On the northern line at Parow station, pupils wait from 06:30 to get to schools in Maitland, Salt River, Cape Town and the southern suburbs, according to a GroundUp report.

They are often late. Trains are cancelled, delayed and often stop between stations. Sometimes, when the trains come after a delay, the carriages are so full that the children are unable to board.

READ: Metrorail suspends all train services on Cape Town central line

Questioned by GroundUp on Tuesday, four pupils from Salt River High School said most of the time they missed at least the first two periods of their school day.

They had to borrow other pupils' books to copy the work they had missed. On Tuesday, they arrived in Salt River at 09:30, even though they had been waiting for a train since 07:00.


A Grade 8 pupil said she was scared to go to her teachers to ask questions about the subjects she had missed.

She said the teachers seemed not to understand the problems with the trains. Pupils were scolded for being late and sent to detention in the afternoons after school.

A Grade 12 pupil said she had been late for school every day last week. She said she did not feel safe on the train and had seen people being robbed.

"My parents are concerned about the way trains have been operating on the northern line, but we do not have a choice. Trains are affordable. I pay R150 for the whole month for a train ticket, compared to a taxi fare of R13 daily per trip."

"My parents can't afford busses or taxis. I am also embarrassed that, as head girl, I need to be exemplary, but I am doing the opposite… all because of the trains. Metrorail have let us down."

When GroundUp took the northern line from Salt River on Tuesday afternoon, there were people drinking, playing cards and smoking marijuana. There were no security guards or police to be seen.

Commuters using the Century City line and the southern line also complained about bad service.

GroundUp asked Metrorail spokesperson Riana Scott if Metrorail was fixing problems on the northern, southern and Century City lines. (The train service on the central line is suspended.)

'No quick fix'

Scott answered: "[The] Western Cape is operating at 60% capacity, having lost 101 carriages to arson and vandalism since October 2015. As a result, punctuality and reliability have declined, forcing many desperate commuters to spill into MetroPlus carriages. The region has only 54 train sets to service a timetable designed for 84 train sets, hence the many cancellations."
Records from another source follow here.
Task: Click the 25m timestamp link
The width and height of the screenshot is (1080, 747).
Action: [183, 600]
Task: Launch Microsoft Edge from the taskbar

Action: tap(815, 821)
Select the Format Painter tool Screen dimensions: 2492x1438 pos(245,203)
"There is no quick fix to repair a system left to deteriorate over 50 years."

Scott said R172bn had been allocated to modernise the entire rail system over 20 years. New trains for Cape Town were expected by 2019 - 2020.

"We have recognised that trip durations are longer due to safe operational alternatives that have to be instituted," she said.
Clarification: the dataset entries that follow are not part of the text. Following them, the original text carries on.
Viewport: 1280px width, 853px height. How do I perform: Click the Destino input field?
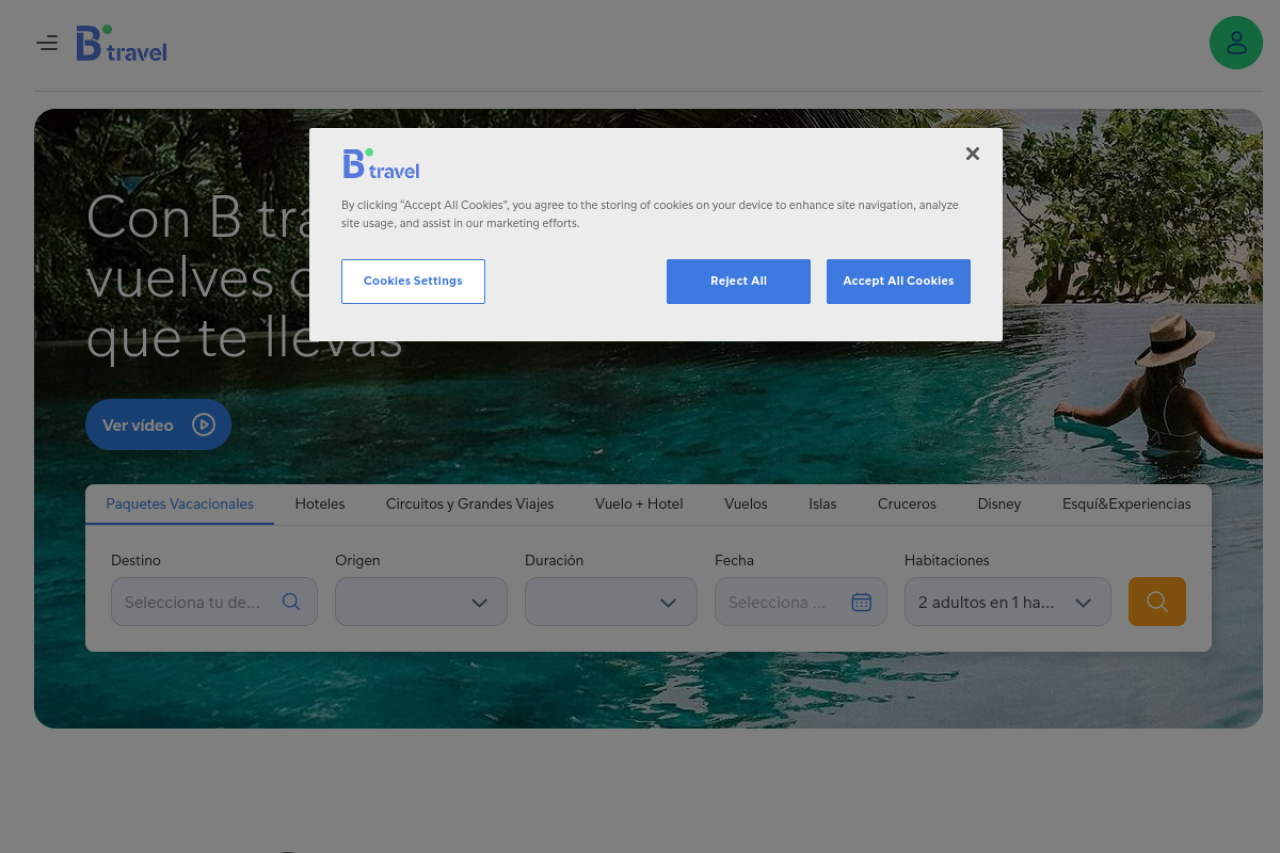193,602
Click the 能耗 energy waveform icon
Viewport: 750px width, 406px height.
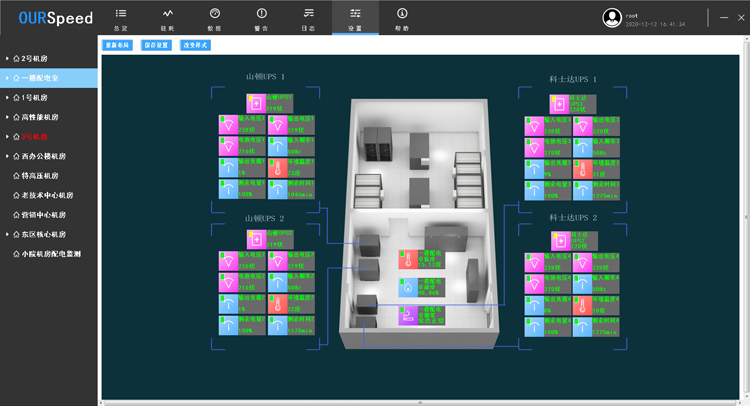[167, 18]
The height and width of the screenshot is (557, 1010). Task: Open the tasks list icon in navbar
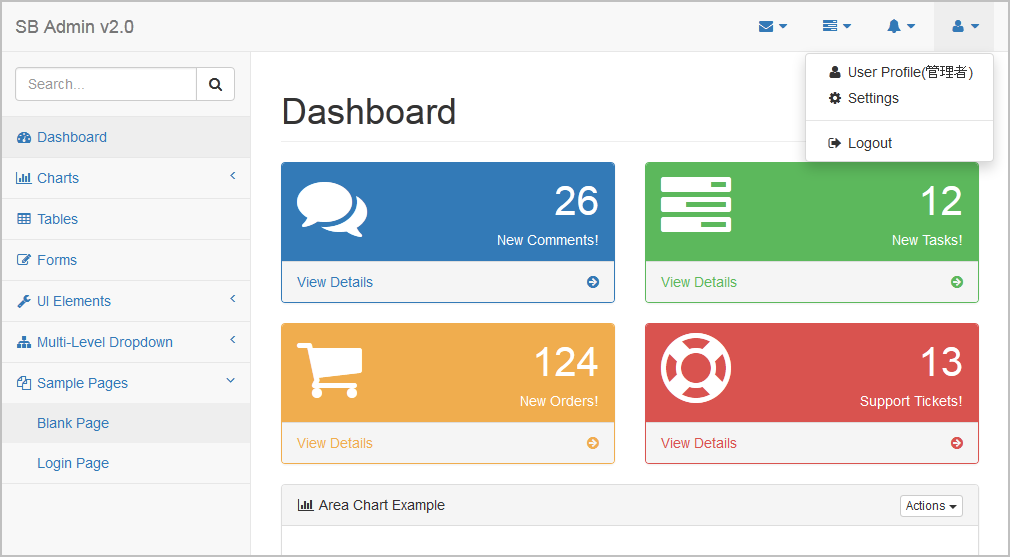pyautogui.click(x=837, y=26)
"Like motorists, train users will unfortunately have to rise earlier to get to work/school on time."

On security, Scott said Metrorail was collaborating with police.

"Police/security cannot be everywhere at once - instead they are posted according to predetermined priority areas," she said.
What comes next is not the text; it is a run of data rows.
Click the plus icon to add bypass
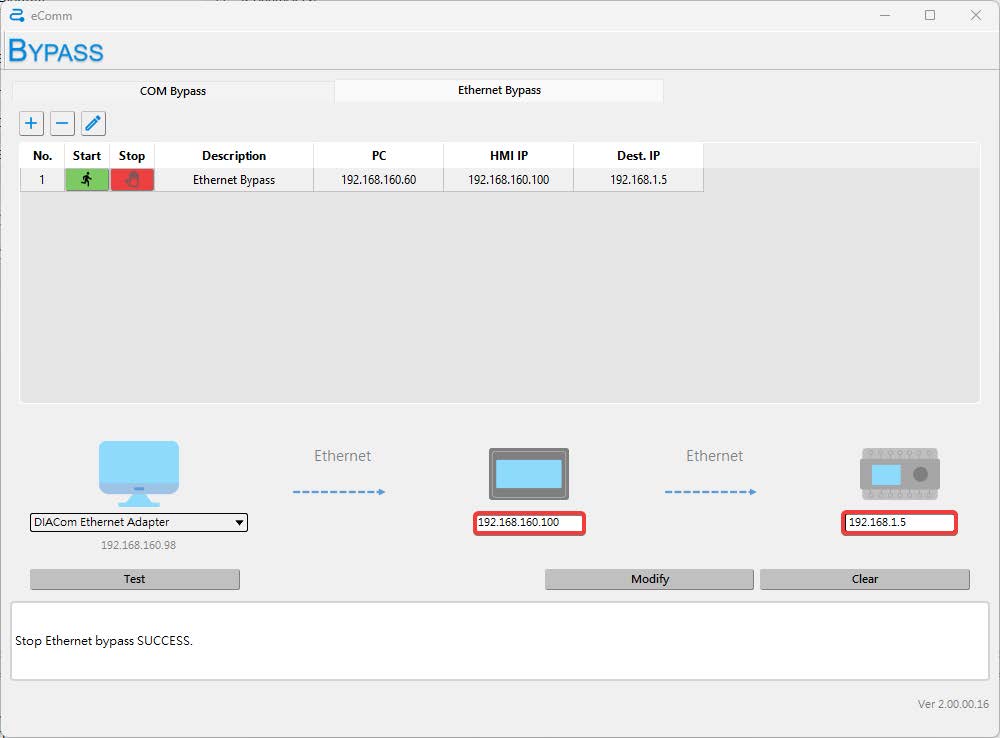This screenshot has width=1000, height=738. [x=32, y=123]

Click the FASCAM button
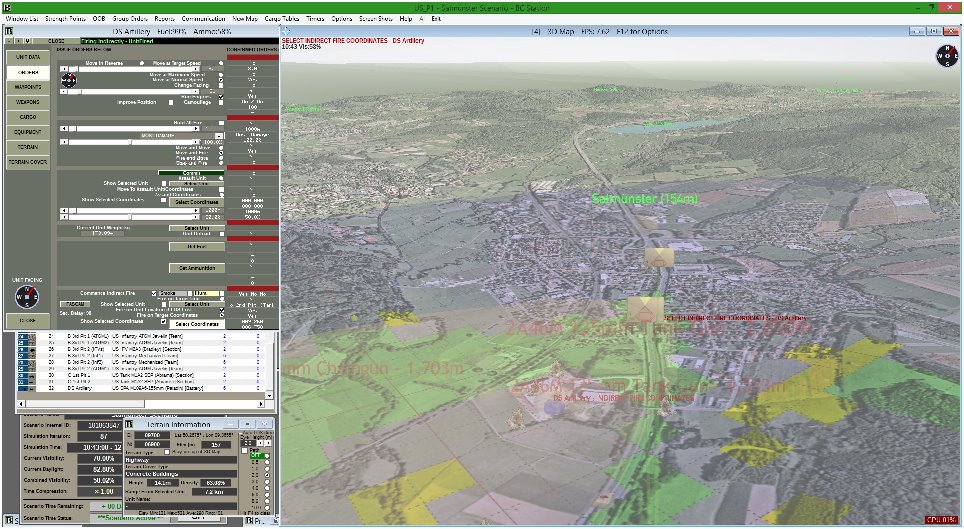click(x=75, y=304)
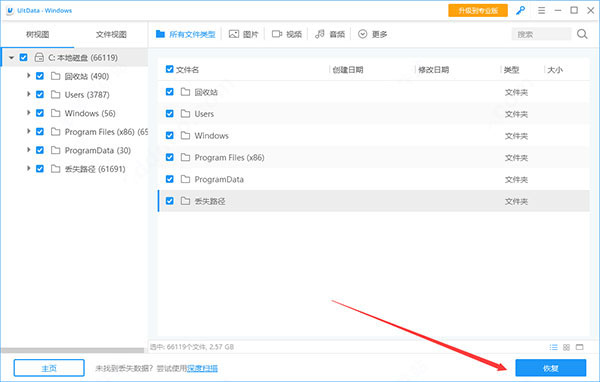The image size is (600, 382).
Task: Open the hamburger menu icon
Action: point(541,11)
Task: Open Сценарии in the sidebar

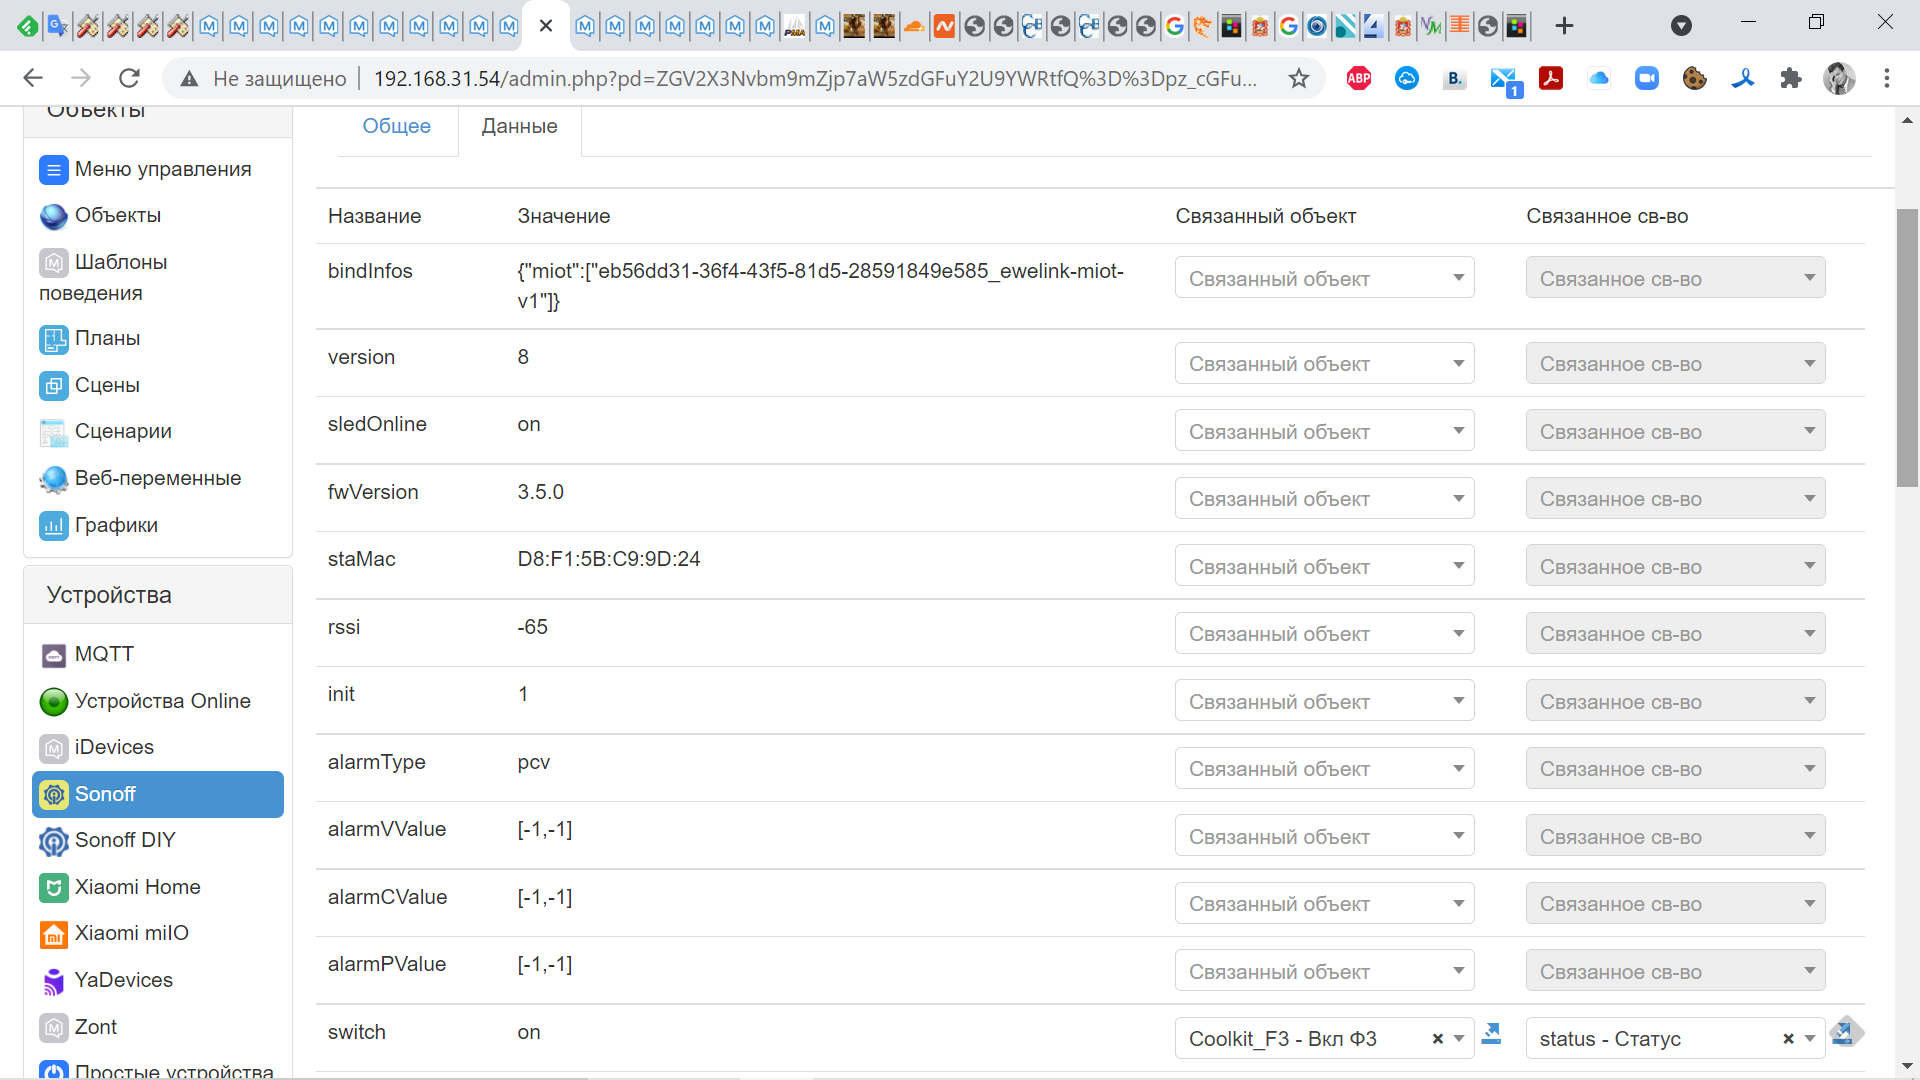Action: (123, 431)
Noncedo Madubedube of Equal Education (EE) Western Cape and Sinekhaya Mbengo (EE City Bowl) say the organisation is collecting testimonies from pupils.

"What we can say from engaging with [pupils], is that there are a lot of [pupils] affected. This becomes a financial burden for their families because trains are the cheapest and most convenient mode of transport."

"Metrorail does not seem to have adequate security personnel, which means [pupils] travelling too early or late because there aren't enough trains running can be robbed and assaulted while waiting for trains."

"[Pupils] also get home late and are unable to effectively do their homework and catch up on missed class time."